# Introducing myself and my zoo! Warning: Lots of cute pics!!!



## bm0513 (Sep 17, 2008)

I've been on the forum for a little while, but thought I should actually introduce myself. 
My name is Elizabeth, and I am a college student. I am in my third year, studying Fisheries and Wildlife Sciences, Animal Sciences, and I am minoring in Captive Wild Animal Management. Obviously, I have quite the passion for animals  

I am owned by a beautiful little kitty named Nefertiti, who came into my life this past August.
For those not familiar with her story, she was dumped on the side of the road by her former owners.
Here she is after her first bath. Babushka kitty was not happy with me:









And here she is sleeping off Christmas dinner at my Grandma's house:









I also have the privilege of catering to Her Highness, the Queen Dragon (aka Guinevere) :roll: . She is a bearded dragon, and the diva of our little family. She was a rescue also. She was surrendered to the local Herpetological Society, and I got her from them about two years ago. Most of my pictures of her are a bit old....
Sleeping on her favorite log:









Playing peek-a-boo:









The newest addition to my family is an adorable little turtle, who is also a rescue. He was brought to a Nature Center after being hit in the head with a small shovel. He has a bad eye, and is unable to fully hide himself in his shell. Since he is unable to be released back into the wild, I am caring for him. I don't seem to have any pictures of Arthur... 
(Get it? Guinevere and Arthur? :wink I thought it was cute.)

------------------------------

Given exercise>
Answer these about the forum post about pets:
1. What is the cat's name?
2. What kind of animal is Guinevere?
3. Where was the turtle brought after he was hit in the head with a small shovel?
Answer using only the forum post about pets.

Given information>

------------------------------

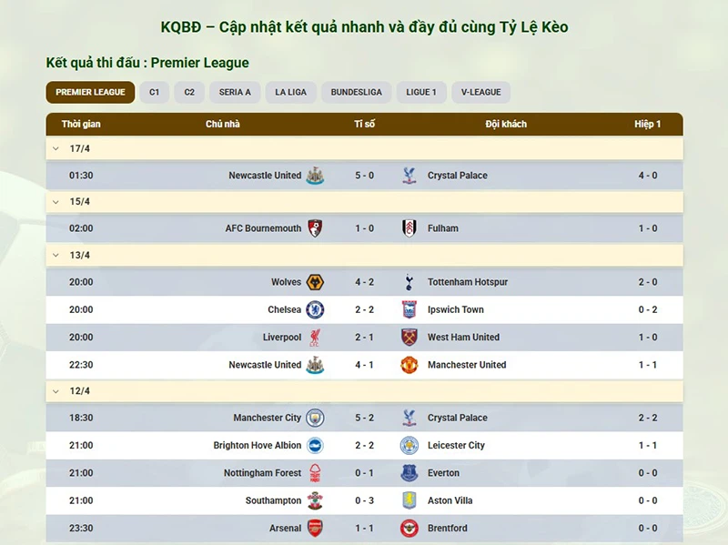Click the Manchester United crest icon
The height and width of the screenshot is (545, 728).
click(409, 365)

------------------------------

Output>
1. Nefertiti
2. A bearded dragon
3. A Nature Center